Given data:
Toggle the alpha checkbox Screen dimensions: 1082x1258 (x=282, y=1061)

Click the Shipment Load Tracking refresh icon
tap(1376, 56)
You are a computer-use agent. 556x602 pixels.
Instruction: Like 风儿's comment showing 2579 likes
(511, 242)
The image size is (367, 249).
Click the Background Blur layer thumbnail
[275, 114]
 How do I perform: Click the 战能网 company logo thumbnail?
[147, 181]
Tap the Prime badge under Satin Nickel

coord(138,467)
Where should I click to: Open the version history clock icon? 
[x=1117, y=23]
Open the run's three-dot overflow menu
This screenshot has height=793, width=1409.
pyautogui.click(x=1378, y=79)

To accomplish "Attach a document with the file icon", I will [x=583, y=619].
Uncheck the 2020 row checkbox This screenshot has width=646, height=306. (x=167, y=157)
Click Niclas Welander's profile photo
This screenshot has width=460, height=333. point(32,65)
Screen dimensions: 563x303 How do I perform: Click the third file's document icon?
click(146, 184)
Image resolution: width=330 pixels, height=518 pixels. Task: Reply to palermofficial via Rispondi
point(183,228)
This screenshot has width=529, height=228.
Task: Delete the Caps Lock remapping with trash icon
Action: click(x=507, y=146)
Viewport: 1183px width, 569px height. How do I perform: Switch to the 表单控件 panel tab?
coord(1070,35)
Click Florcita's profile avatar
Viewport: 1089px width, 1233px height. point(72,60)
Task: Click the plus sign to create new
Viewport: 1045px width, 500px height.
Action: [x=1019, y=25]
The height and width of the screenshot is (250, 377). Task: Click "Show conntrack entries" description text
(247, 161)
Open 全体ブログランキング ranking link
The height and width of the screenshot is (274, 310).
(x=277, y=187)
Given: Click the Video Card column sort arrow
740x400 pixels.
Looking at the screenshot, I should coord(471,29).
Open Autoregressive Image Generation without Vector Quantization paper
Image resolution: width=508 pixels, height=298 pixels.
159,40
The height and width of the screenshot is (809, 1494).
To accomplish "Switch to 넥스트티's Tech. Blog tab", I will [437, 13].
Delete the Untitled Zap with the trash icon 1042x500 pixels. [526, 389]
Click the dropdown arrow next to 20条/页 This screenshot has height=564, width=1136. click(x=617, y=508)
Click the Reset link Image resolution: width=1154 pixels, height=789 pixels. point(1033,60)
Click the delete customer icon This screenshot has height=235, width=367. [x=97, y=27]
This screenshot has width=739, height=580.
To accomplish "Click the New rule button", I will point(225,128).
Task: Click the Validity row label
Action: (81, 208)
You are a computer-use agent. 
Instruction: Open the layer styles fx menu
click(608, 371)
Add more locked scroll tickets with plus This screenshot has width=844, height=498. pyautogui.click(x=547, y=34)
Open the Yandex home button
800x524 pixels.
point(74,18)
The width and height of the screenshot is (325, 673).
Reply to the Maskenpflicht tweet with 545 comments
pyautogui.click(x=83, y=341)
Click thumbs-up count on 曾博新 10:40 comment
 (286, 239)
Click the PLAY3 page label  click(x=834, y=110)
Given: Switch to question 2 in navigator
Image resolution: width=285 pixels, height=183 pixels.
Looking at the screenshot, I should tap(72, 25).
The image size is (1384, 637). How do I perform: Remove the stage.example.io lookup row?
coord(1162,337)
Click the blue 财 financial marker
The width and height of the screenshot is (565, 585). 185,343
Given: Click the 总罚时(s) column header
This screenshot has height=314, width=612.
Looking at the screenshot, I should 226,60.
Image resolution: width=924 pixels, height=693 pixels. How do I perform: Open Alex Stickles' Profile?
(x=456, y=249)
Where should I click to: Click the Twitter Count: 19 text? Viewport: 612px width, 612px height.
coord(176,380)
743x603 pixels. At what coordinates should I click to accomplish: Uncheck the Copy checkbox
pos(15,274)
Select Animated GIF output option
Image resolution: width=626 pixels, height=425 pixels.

Problem:
Reproduce every row above, unchanged, from the row containing "Image resolution: width=330" down to the row containing "Action: [x=1019, y=25]", with both of those rows included.

Complete response:
Image resolution: width=330 pixels, height=518 pixels. Task: Reply to palermofficial via Rispondi
point(183,228)
This screenshot has width=529, height=228.
Task: Delete the Caps Lock remapping with trash icon
Action: click(x=507, y=146)
Viewport: 1183px width, 569px height. How do I perform: Switch to the 表单控件 panel tab?
coord(1070,35)
Click Florcita's profile avatar
Viewport: 1089px width, 1233px height. point(72,60)
Task: Click the plus sign to create new
Viewport: 1045px width, 500px height.
Action: [x=1019, y=25]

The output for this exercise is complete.